Diffamazione e coda di paglia. Dove non sussiste il reato e dove comincia a bruciare la coda di paglia

Articolo 21, c. 1, Costituzione: “Tutti hanno diritto di manifestare liberamente il proprio pensiero con la parola, lo scritto e ogni altro mezzo di diffusione.”.       

Uno dei principi cardine del nostro Ordinamento Giuridico è l’art. 21, Costituzione, il quale tutela il diritto di ognuno (cittadino o meno, questo è poco importante) di esprimere la propria opinione, avendo – come limite – solo quello di non offendere l’altrui persona o libertà o moralità, ed esercitando – ognuno – il suo diritto entro i limiti che l’Ordinamento Giuridico pone a tutela dell’altrui persona e/o della libertà e/o della moralità di ciascuno.

Laddove tali limiti vengano travalicati, sarà l’Autorità Giudiziaria (penale e/o civile), laddove investita, a giudicare se un comportamento censurato da chi si sente offeso, sia (o meno) passibile si sanzione e se l’offeso abbia (o meno) diritto a un risarcimento di Giustizia. E sarà solo ed esclusivamente l’Autorità Giudiziaria a decidere, restando totalmente indifferente (all’Ordinamento Giuridico e al mondo intero) se il comportamento (ipoteticamente) offensivo possa urtare la suscettibilità di qualcuno.

In questo mondo ormai virtualizzato, dove gli scontri più accesi si sviluppano sui social (ormai assurti al livello di novelli ring, in cui torme indifferenziate di soggetti – più o meno analfabeti (e si nota solo leggendo gli strafalcioni che scrivono) e più o meno permalosi (e anche in questo caso, basta notare i loro atteggiamenti fuori e dentro il virtuale) – si scontrano.

Lungi dal voler moralizzare il mondo, si ricorda (fra le tante massime della Suprema Corte) quella secondo la quale “in tema di diffamazione, ricorre l’esimente dell’esercizio del diritto di critica … quando le espressioni utilizzate esplicitino le ragioni di un giudizio negativo collegato agli specifici fatti riferiti e, pur se veicolate nella forma scherzosa e ironica propria della satira, non si risolvano in un’aggressione gratuita alla sfera morale altrui o nel dileggio o disprezzo personale” (Cass.

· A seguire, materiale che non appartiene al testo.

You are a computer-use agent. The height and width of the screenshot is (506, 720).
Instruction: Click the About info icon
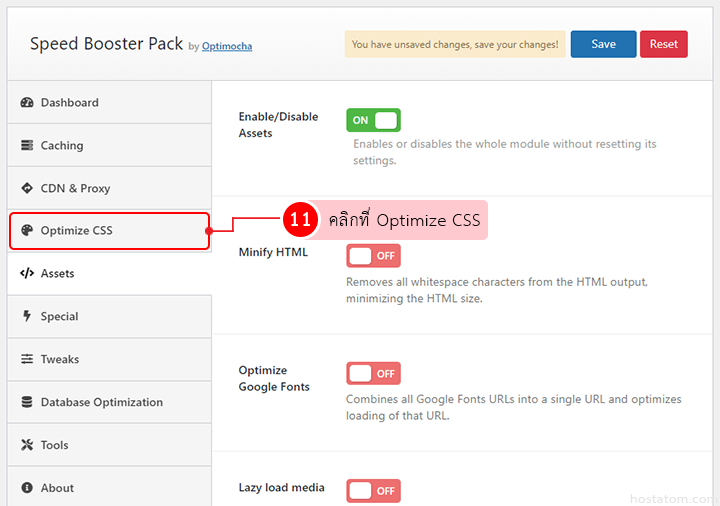(27, 488)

Pen., sez. V , 14/10/2021 n. 320).

Soggetti più o meno permalosi tengano bene a mente questa massima, dettata dalla Suprema Corte di Cassazione e, finora, mai smentita da nessun Giudice di merito. In questa massima, si fa espresso riferimento (anche) alla continenza verbale, vale a dire al requisito che attiene alle modalità di comunicazione.

Peraltro, sempre nei limiti indicati dalla Legge e da chi è chiamato a verificarne l’esatta applicazione (la Magistratura), “se, da un lato, la critica consente l’utilizzo di un linguaggio graffiante o colorito ed in particolare la critica politica si caratterizza per l’uso di toni anche più aspri, pungenti ed incisivi rispetto a quelli comunemente usati, ciò deve pur sempre avvenire nel rispetto della continenza, ossia senza superare i limiti di quanto strettamente necessario all’espressione della propria opinione, dovendo la critica esprimere un dissenso ragionato sulle opinioni o sui comportamenti del soggetto preso di mira, senza trascendere in contumelie, in affermazioni ingiuriose o in attacchi offensivi o denigratori, ovvero in espressioni volte a colpire la figura morale della persona criticata” (Tribunale di Terni, 3/7/23, n. 475).

Dunque, il diritto di critica viene salvaguardato, con buona pace di permalosi di ogni risma, cui non rimane che – eventualmente – togliere il saluto a chi la critica la esprime, anche con toni forti ed aspri (ma sempre nei limiti della continenza). E la coda di paglia si accende ogniqualvolta qualcuno si sente colpito.